Zincati Version Control

Good Afternoon!

We’re currently in the process of migrating all of our nodes from CoreOS to Fedora CoreOS (FCOS), and one challenge that we’re facing is determining how to properly version control our updates.

Given that we have around ~20 CoreOS clusters spread across Dev, QA, and Prod, it sometimes will take us 2-4 weeks to complete an upgrade across all of the clusters, mainly due to a strict change management controls, limited maintenance window availability, and a staggered rollout approach.

With that said, our concern is that if we start an upgrade on a particular FCOS version, we want to ensure that the same version is deployed to all of our clusters. Given that Zincati polls the FCOS Cincinnati servers for the latest available release, our concern is that it is possible that we might encounter new FCOS versions being introduced mid-way through our internal upgrade cycle.

For CoreOS (Container Linux), we were able to work around this concern by implementing something ismiliar to the following gist where we’d download the desired CoreOS version’s update.gz file locally, create the necessary Omaha XML, and then point each CoreOS node’s update-engine service at these files:

Does anyone know if a similiar approach could be used for FCOS version controlling?
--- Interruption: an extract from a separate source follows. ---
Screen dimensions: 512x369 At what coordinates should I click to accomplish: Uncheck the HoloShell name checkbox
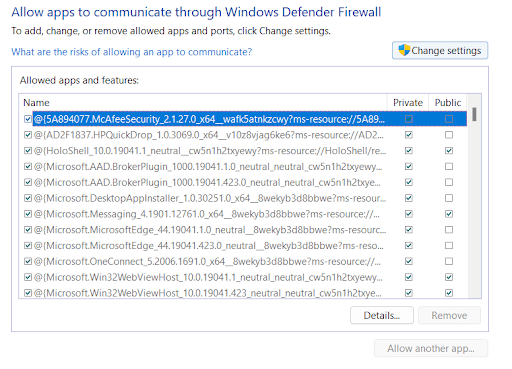[x=28, y=151]
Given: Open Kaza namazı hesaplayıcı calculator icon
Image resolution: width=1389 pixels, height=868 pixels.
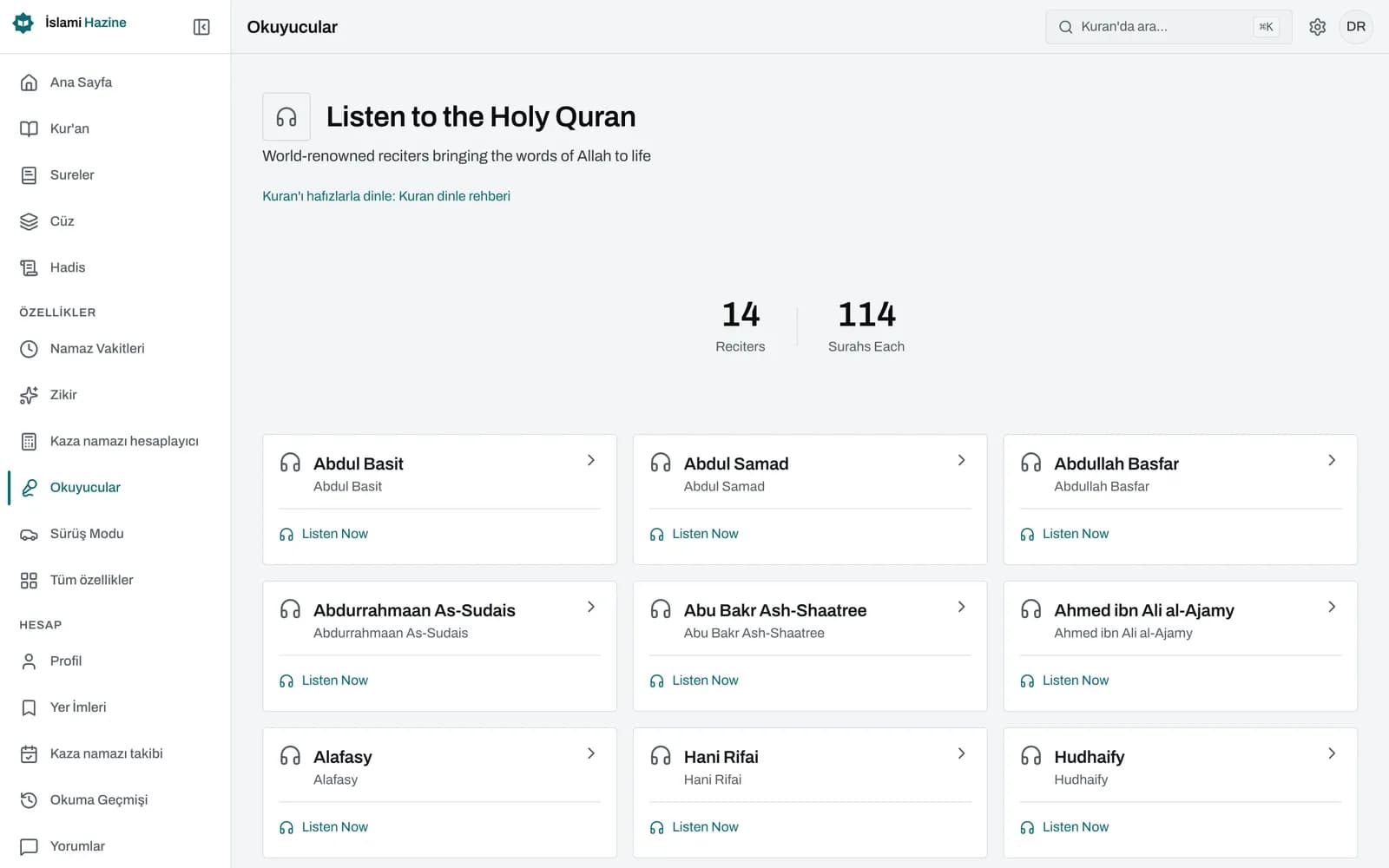Looking at the screenshot, I should (x=29, y=441).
If nothing exists, then I suppose the next best option is to look into deploying our own local FCOS Cincinnati server by reverse engineering something like:

Please let me know if you need any additional information.

Thanks so much!

This is a complex topic, and also one that has come up for OpenShift (which also uses Cincinnati) and users want to replicate the same upgrade graph internally. I think the current plan there is to ship the graph data as part of the release image.

Are you using https://github.com/coreos/airlock today? How are you managing the rollout?
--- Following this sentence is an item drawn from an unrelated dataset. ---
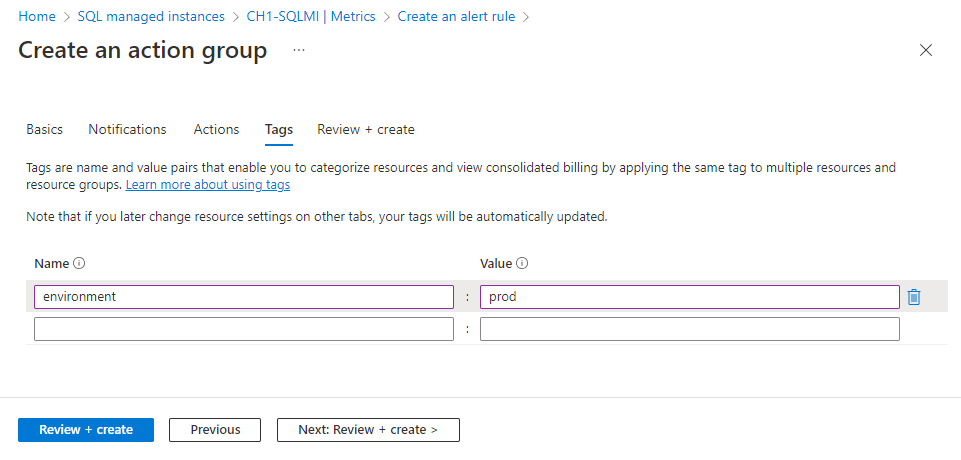Image resolution: width=961 pixels, height=460 pixels.
Task: Navigate to Home breadcrumb
Action: [37, 16]
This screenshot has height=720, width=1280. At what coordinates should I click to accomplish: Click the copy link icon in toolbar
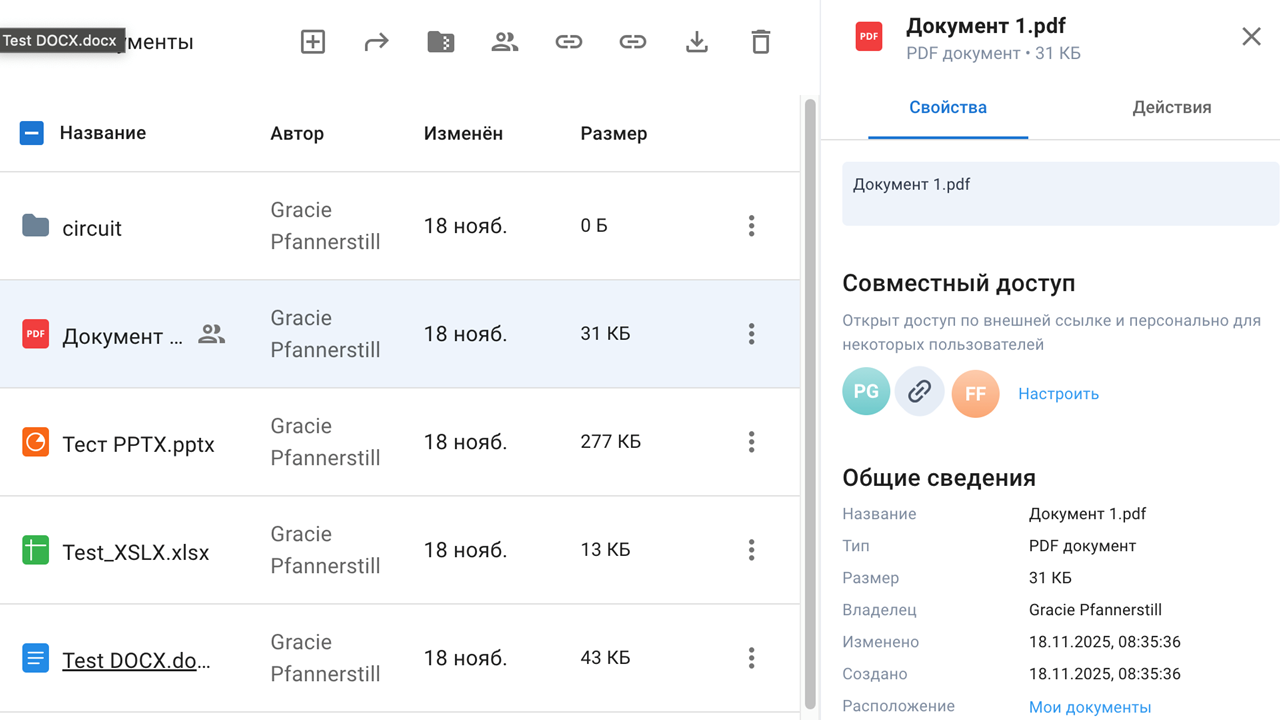[x=632, y=41]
(Ultimately you can always disable zincati and use whatever tooling you want to basically run rpm-ostree deploy $version and systemctl reboot too).

1 Like

This topic is also related to Fcos offline update server

Thanks for the quick replies @walters!

For now, we were planning to try and keep the upgrade architecture as simple as possible (avoiding airlock), by only enabling the Zincati automatic update (and immediate reboot) feature per node as maintenance windows become available for the cluster and then serially process through all the remaining intra-cluster nodes in this fashion until all nodes are updated to the desired FCOS version.

We were trying to avoid using rpm-ostree directly, as I thought the community had recommended against that, but that could be another potential option for us! Thanks!

I’ve just confirmed this (rpm-ostree deploy $version) solution appears to work, and this resolves our FCOS version control concern for now. Thanks again!

I think this fits into the larger topic of “auto-updates via a mirrored/proxied backend”, which we are tracking at https://github.com/coreos/fedora-coreos-tracker/issues/240.

In your case it looks like you want to use our backend for the ostree repository and updates metadata, but you’d want to have your own Cincinnati instance with custom policies.